#### [Aim of the exercise]
Lines in the listing below may contain the word "Cones". State how many do, and nothing more.
[Source data]
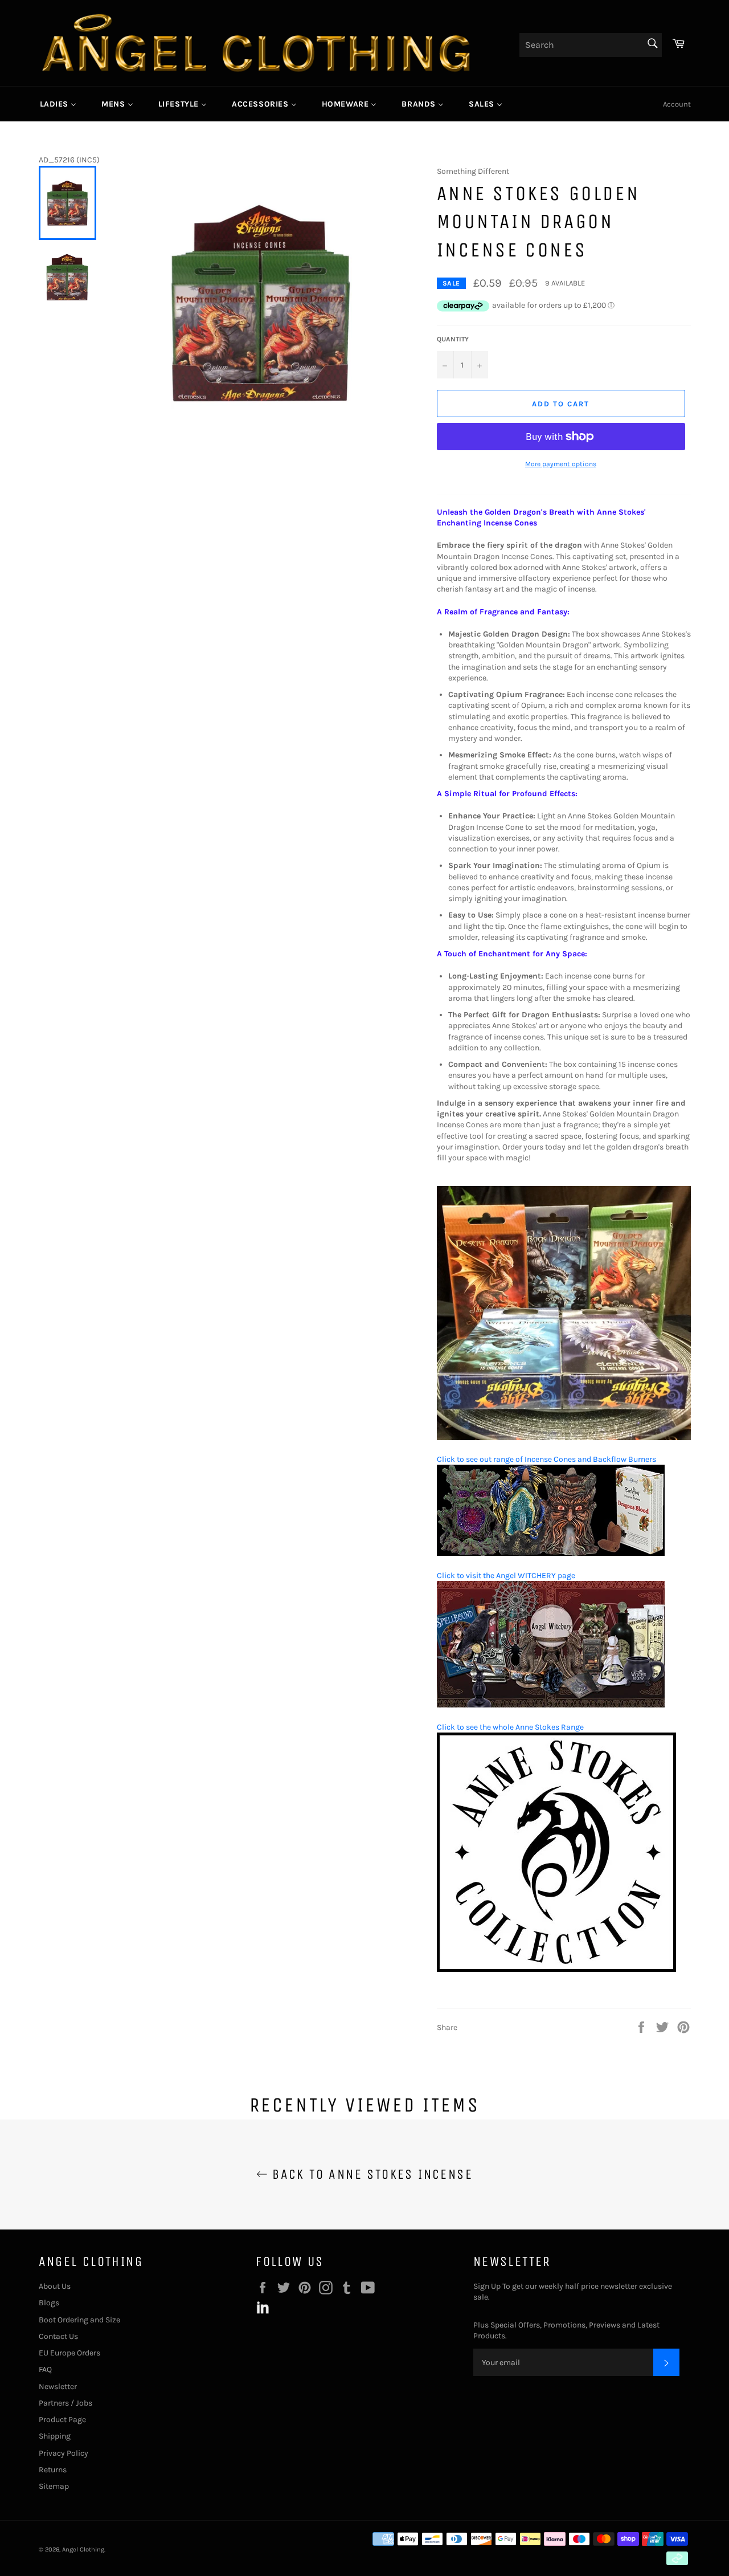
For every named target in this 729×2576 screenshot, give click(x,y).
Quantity (453, 339)
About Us (55, 2286)
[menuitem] (58, 104)
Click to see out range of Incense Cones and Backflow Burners (546, 1459)
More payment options (560, 464)
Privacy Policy (63, 2453)
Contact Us (58, 2336)
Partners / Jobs (65, 2403)
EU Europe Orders (69, 2353)
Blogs (49, 2303)
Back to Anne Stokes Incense (370, 2174)
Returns (53, 2470)
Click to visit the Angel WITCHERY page (506, 1575)
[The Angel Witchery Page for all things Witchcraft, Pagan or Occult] (551, 1705)
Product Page (62, 2419)
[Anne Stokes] (556, 1969)
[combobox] (590, 45)
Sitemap (54, 2486)
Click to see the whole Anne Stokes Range (510, 1727)
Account (677, 104)
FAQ (45, 2369)
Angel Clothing (83, 2549)
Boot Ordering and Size (79, 2320)
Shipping (55, 2436)
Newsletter (58, 2386)
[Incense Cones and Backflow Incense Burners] (564, 1437)
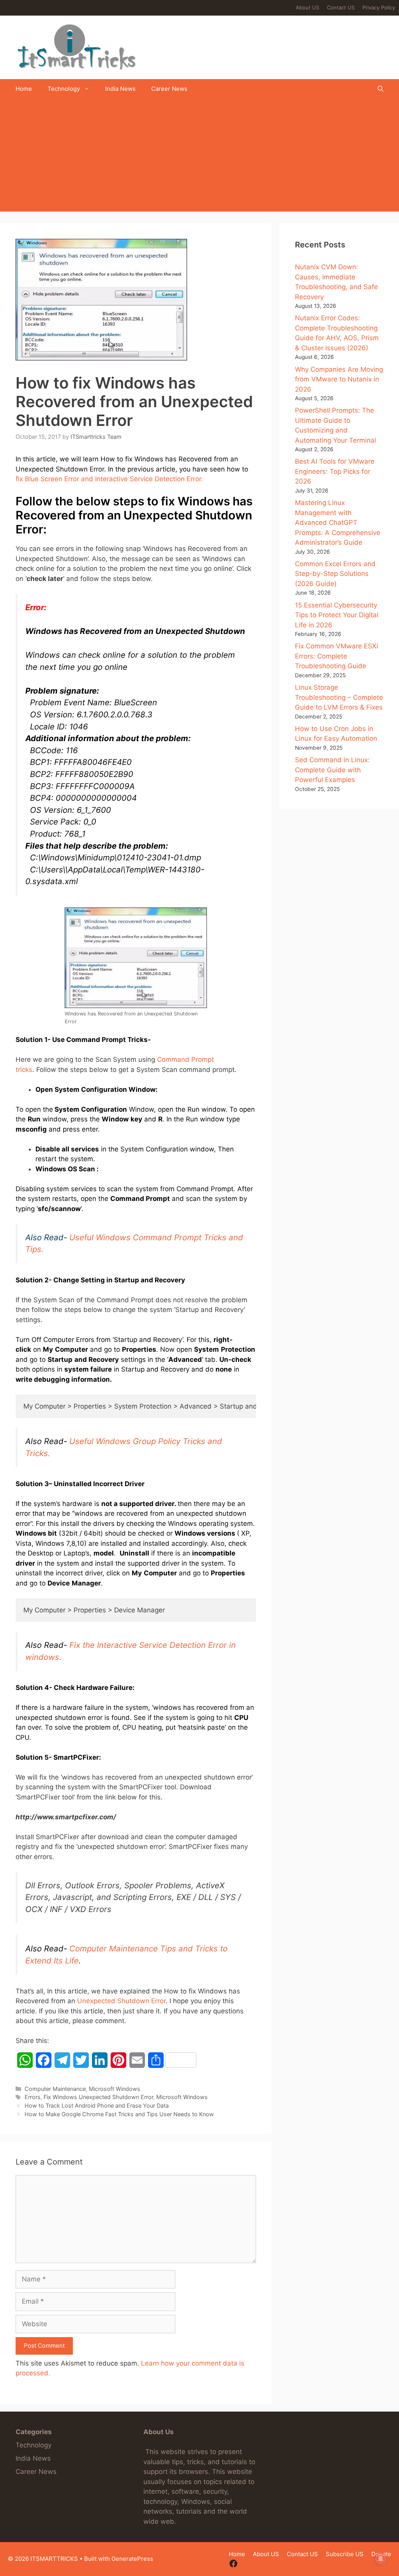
[/Source data]
#### [Task answer]
2